CEVAP Davalı vekili cevap dilekçesinde özetle; taraflar arasında akdedilen sözleşme uyarınca, uyuşmazlıkların çözümünde İstanbul mahkemelerinin kesin yetkili olduğu, yetkisizlik kararı verilerek dosyanın İstanbul Ticaret Mahkemelerine gönderilmesini, davacının alacak taleplerinin zamanaşımına uğradığından şözleşme ve teknik şartnamede, ödeme tahakkuk şartına bağlandığından ve basiretli bir tacir olan davacı bu sözleşme ve şartname ile bağlı olduğundan davacının müvekkili şirketten hiçbir alacağının bulunmadığını aksine davacının edimini gereği gibi ifa etmeyerek müvekkili şirketi zarara uğrattığını açıklanan nedenlerle haksız ve hukuki mesnetten yoksun davanın reddine, vekalet ücreti ve yargılama giderlerinin davacı tarafa yükletilmesine karar verilmesini talep etmiştir.

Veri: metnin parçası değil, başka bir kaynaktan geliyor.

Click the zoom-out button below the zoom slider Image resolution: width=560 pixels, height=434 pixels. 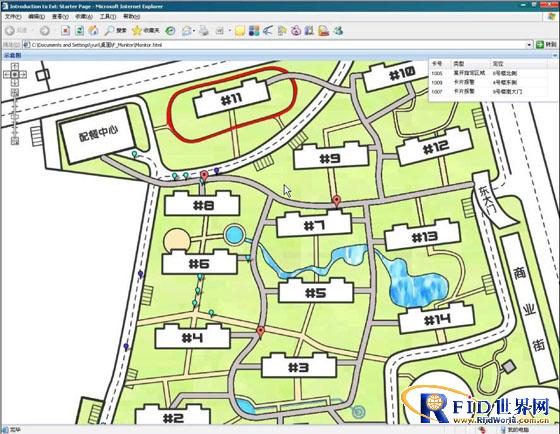point(15,141)
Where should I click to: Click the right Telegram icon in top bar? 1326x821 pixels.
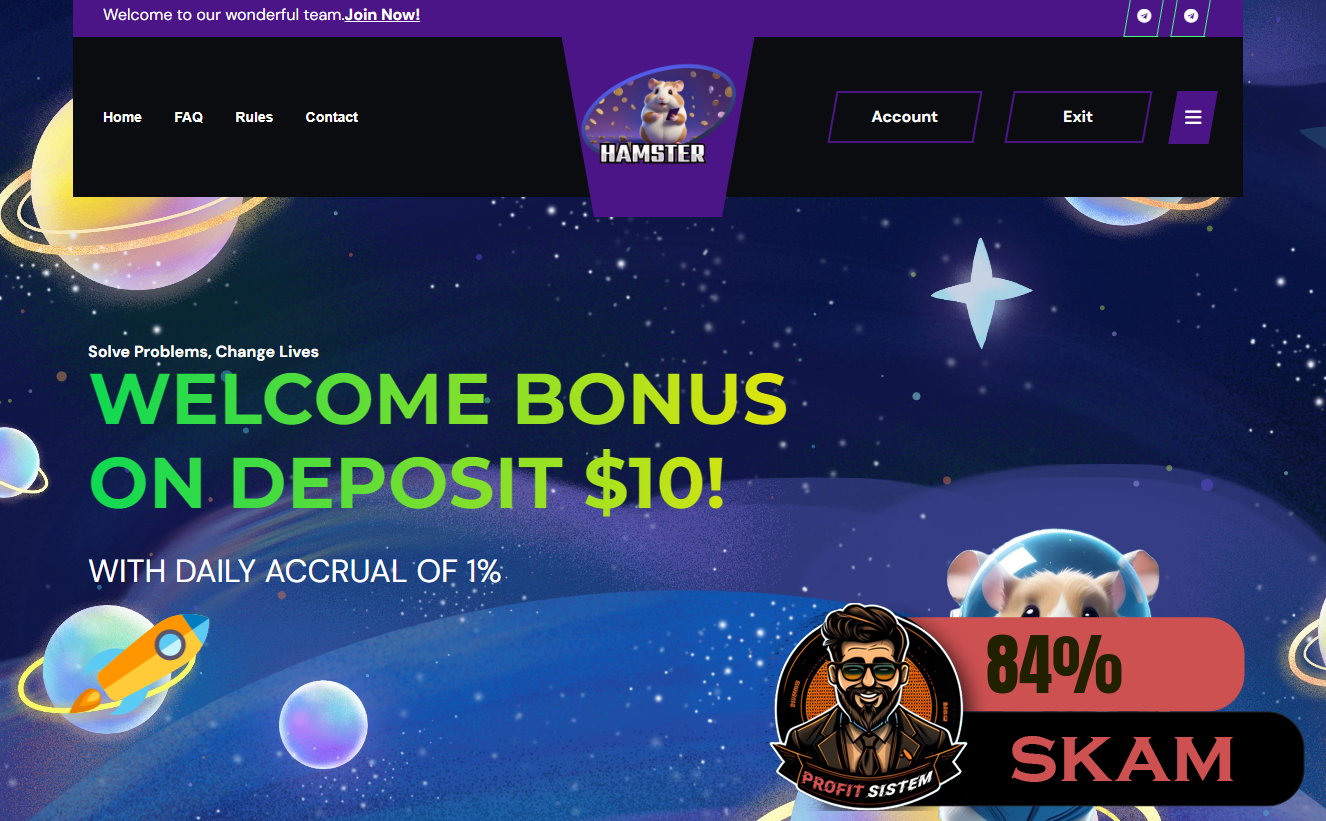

İLK DERECE MAHKEMESİ KARARI Mahkemece; “Tüm dosya kapsamı, tarafların iddiaları, savunmaları ve toplanan deliller birlikte değerlendirildiğinde, davalı vekilinin süresi içerisinde yetki itirazında bulunduğu, taraflar arasında imzalanan sözleşmenin incelenmesinde, sözleşmenin 37.maddesinde “Bu sözleşme ve eklerinin uygulanmasından doğabilecek her türlü anlaşmazlığın çözümünde, Trabzon ve İstanbul Mahkeme ve İcra Daireleri yetkilidir” şeklinde hüküm bulunduğu, yapılan sözleşmenin bir yetki sözleşmesi olduğu anlaşılmış, taraflar tacir olup yapmış oldukları yetki sözleşmesi HMK. m. 17’ye göre geçerli olduğundan, davalının yetki itirazının HMK. m. 17 uyarınca kabulü ile mahkememizin yetkisizliği nedeniyle davanın usulden reddine, karar kesinleştiğinde ve HMK. m. 20 gereğince süresinde talep halinde dosyanın yetkili İstanbul Nöbetçi Asliye Ticaret Mahkemesi’ne gönderilmesine” karar verilmiştir.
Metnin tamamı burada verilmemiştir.